There comes a time in every man’s life when he learns the sum of his mistakes. On a Saturday earlier this month, the error of my ways were adding up quickly.
“Hey, I had that Ricky Henderson card growing up,” I thought to myself as I walked around the American Legion post on Pine Grove Drive, “Wow, it’s worth $300!”
Other names and dollar figures would soon follow. There was Wade, Cal, Nolan, and Pete, to name a few. All great athletes. All captured in a two dimensional photographs with their career statistics printed on the back. And all of them worth drastically more than the 35 cents I paid back in the day… (do you remember the pack included a stick of the world’s stalest gum?)
Baseball was a big part of my life. As a boy I could name the starting lineup for every team. Maybe I out grew the game, or maybe the game out grew me. I haven’t been to a card show in at least 30 or 40 years. Truth is, I haven’t watched too much baseball in that time period either. These days I would struggle to name more than three or four current players. The connection between the boy and the past time is gone.
But for at least a couple of hours that connection came back. I may have been staring at the faces of old ball players, but what I was really looking at was a portrait of my childhood. I remember the excitement of opening up a pack, hoping you’d get a star. And when you did, how gentle and delectate you treated that possession. It was stored away in a plastic sleeve, which was placed in a binder, which was then put on a shelf well out of harms way. I would be a rich man right now… if only my parents didn’t sell the house and throw away the cards.
At the card show someone wanted $500 for one of the Nolans, $200 for one of the Wades, $300 for a Cal, and astonishing $600 for one of the Petes. According to my rough count, once upon a time I owned cards that are now worth a collective $4,000.
It was not my original plan to spend a rainy Saturday looking at a card show. I came, only because, a co worker found out about the event and invited me to tag along. “I talked to the organizer,” Just For Buyers Agent Scott Saxton told me, “Apparently, this is the first card show they’ve had in Wilmington in years. ”

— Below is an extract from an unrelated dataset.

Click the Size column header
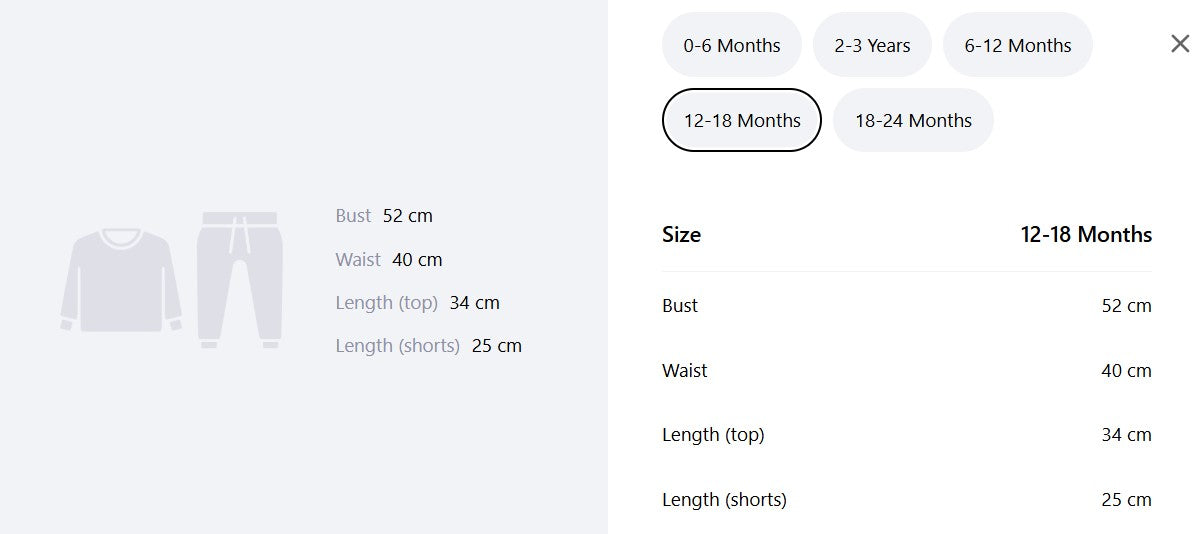Image resolution: width=1194 pixels, height=534 pixels. 682,234
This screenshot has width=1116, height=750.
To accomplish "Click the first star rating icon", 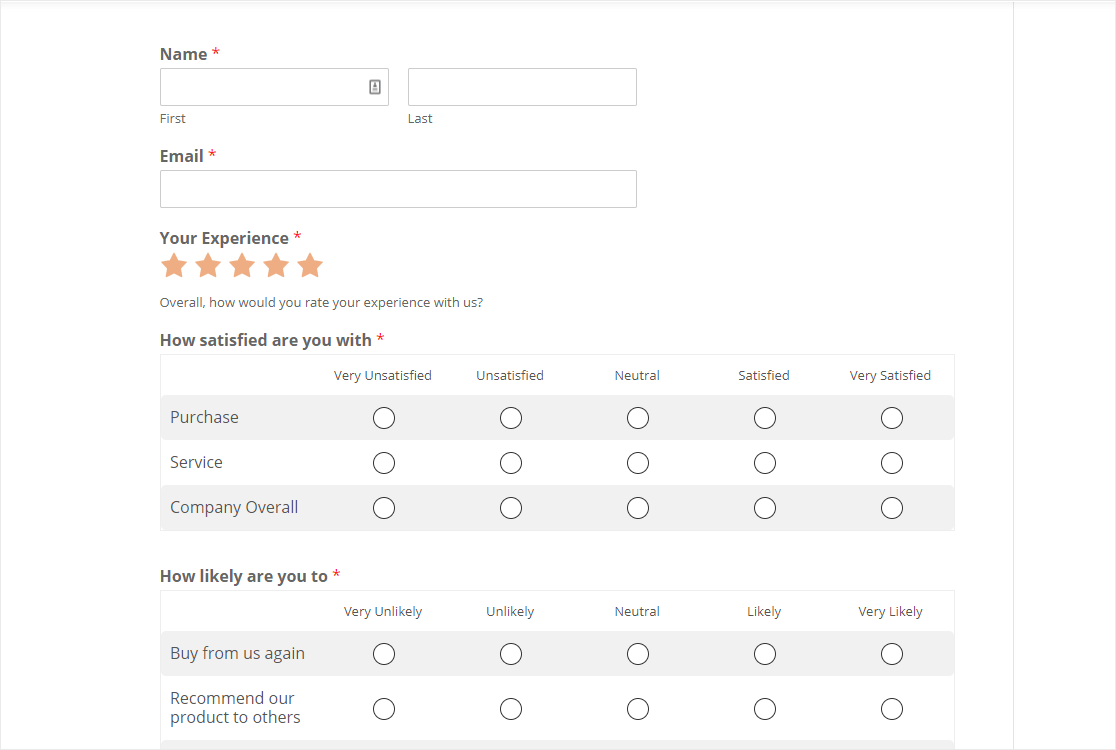I will click(174, 266).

At a table in the back sat former Red Sox pitcher Dennis “Oil Can” Boyd. My co-worker took his young son up to meet the right hander. I am not sure it meant as much to him as it did to the dad. The son came to the show in search of Pokemon cards. He’s never heard of the “Oil Can,” but his father remembers him, and lit up at the chance to shake a hand and get an autograph.
I am told that future shows are in the works, here in Wilmington and in other nearby towns. Although not as popular as it was in the 70’s and 80’s, baseball and the card collecting hobby, are having a reemergence. We need that. There seems to be something right with the world when kids are trading baseball cards. I just hope they learn from my mistake and take the collection with them when they finally move out of their parents house.